TEXTO PARA LEITURA:
Parecer em Ação Direta de Inconstitucionalidade

 

Processo n. 176.012-0/5-00

Requerente: Prefeito Municipal de Jundiaí

Objeto: Lei n. 7.192, de 17 de novembro de 2008, do Município de Jundiaí

 

Ementa: Ação direta de inconstitucionalidade. Lei n. 7.192/08 do Município de Jundiaí. Responsabilidade civil objetiva por furto, roubo e dano em veículos usuários do estacionamento rotativo e remunerado em vias e logradouros públicos mediante indenização tarifada por percentuais diferenciados conforme o menor valor do bem. Iniciativa parlamentar. Violação do princípio da separação de poderes. Matéria da reserva de administração, ainda que não constitua serviço público, mas, utilização privativa, remunerada e transitória de bem público de uso comum do povo. Ofensa aos princípios da igualdade e da razoabilidade. Procedência da ação.

 

Colendo Órgão Especial,

Douto Relator:

 

1.                Trata-se de ação direta de inconstitucionalidade impugnando a Lei n. 7.192, de 17 de novembro de 2008, do Município de Jundiaí, que, alterando a Lei n. 5.654, de 2001, estabelece medidas de reparação dos danos de proprietários de veículos automotores usuários do sistema de estacionamento rotativo. Alega-se ofensa aos arts. 5º, 47, XVIII, e 144 da Constituição Estadual (fls. 02/09). Deferida liminar suspendendo a eficácia da lei (fl. 24), vieram informações (fls. 31/32).

ENUNCIADO DA TAREFA 1: Liste todos os princípios que, segundo a ementa do parecer, foram violados ou ofendidos pela lei.
ENUNCIADO DA TAREFA 2: Transcreva um trecho do parecer, começando nas palavras "1.                Trata-se" e parando depois de "informações (fls. 31/32).".
ENUNCIADO DA TAREFA 3:
Responda às perguntas abaixo com base no parecer.
(a) Qual é o número do processo?
(b) Quem é o requerente da ação?
(c) Qual lei foi alterada pela Lei n. 7.192?

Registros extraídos
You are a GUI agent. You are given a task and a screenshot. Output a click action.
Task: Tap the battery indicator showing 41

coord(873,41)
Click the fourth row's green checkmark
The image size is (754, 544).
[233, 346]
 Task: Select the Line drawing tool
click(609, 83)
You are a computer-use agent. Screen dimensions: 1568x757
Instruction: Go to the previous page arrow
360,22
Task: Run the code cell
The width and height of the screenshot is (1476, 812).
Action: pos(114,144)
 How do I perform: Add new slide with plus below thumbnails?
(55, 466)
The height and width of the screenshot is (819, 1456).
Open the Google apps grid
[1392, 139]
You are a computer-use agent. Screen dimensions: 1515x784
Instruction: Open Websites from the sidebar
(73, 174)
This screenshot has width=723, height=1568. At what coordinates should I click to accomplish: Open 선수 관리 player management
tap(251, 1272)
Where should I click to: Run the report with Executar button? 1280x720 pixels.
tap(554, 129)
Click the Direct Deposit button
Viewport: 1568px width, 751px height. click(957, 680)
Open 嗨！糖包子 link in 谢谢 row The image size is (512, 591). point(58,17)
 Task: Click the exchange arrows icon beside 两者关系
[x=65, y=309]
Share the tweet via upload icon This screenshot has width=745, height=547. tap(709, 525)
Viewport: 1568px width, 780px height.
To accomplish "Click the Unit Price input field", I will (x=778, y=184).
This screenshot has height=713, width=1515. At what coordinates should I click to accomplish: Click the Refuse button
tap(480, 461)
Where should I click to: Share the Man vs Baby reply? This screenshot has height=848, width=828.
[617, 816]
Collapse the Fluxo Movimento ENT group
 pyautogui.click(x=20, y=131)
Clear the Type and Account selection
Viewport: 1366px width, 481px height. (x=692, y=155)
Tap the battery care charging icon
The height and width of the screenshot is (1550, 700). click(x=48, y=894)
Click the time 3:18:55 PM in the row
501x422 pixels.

RESPOSTA CORRETA 1:
Princípio da separação de poderes
Princípio da igualdade
Princípio da razoabilidade

RESPOSTA CORRETA 2:
1.                Trata-se de ação direta de inconstitucionalidade impugnando a Lei n. 7.192, de 17 de novembro de 2008, do Município de Jundiaí, que, alterando a Lei n. 5.654, de 2001, estabelece medidas de reparação dos danos de proprietários de veículos automotores usuários do sistema de estacionamento rotativo. Alega-se ofensa aos arts. 5º, 47, XVIII, e 144 da Constituição Estadual (fls. 02/09). Deferida liminar suspendendo a eficácia da lei (fl. 24), vieram informações (fls. 31/32).

RESPOSTA CORRETA 3:
(a) 176.012-0/5-00
(b) O Prefeito Municipal de Jundiaí
(c) A Lei n. 5.654, de 2001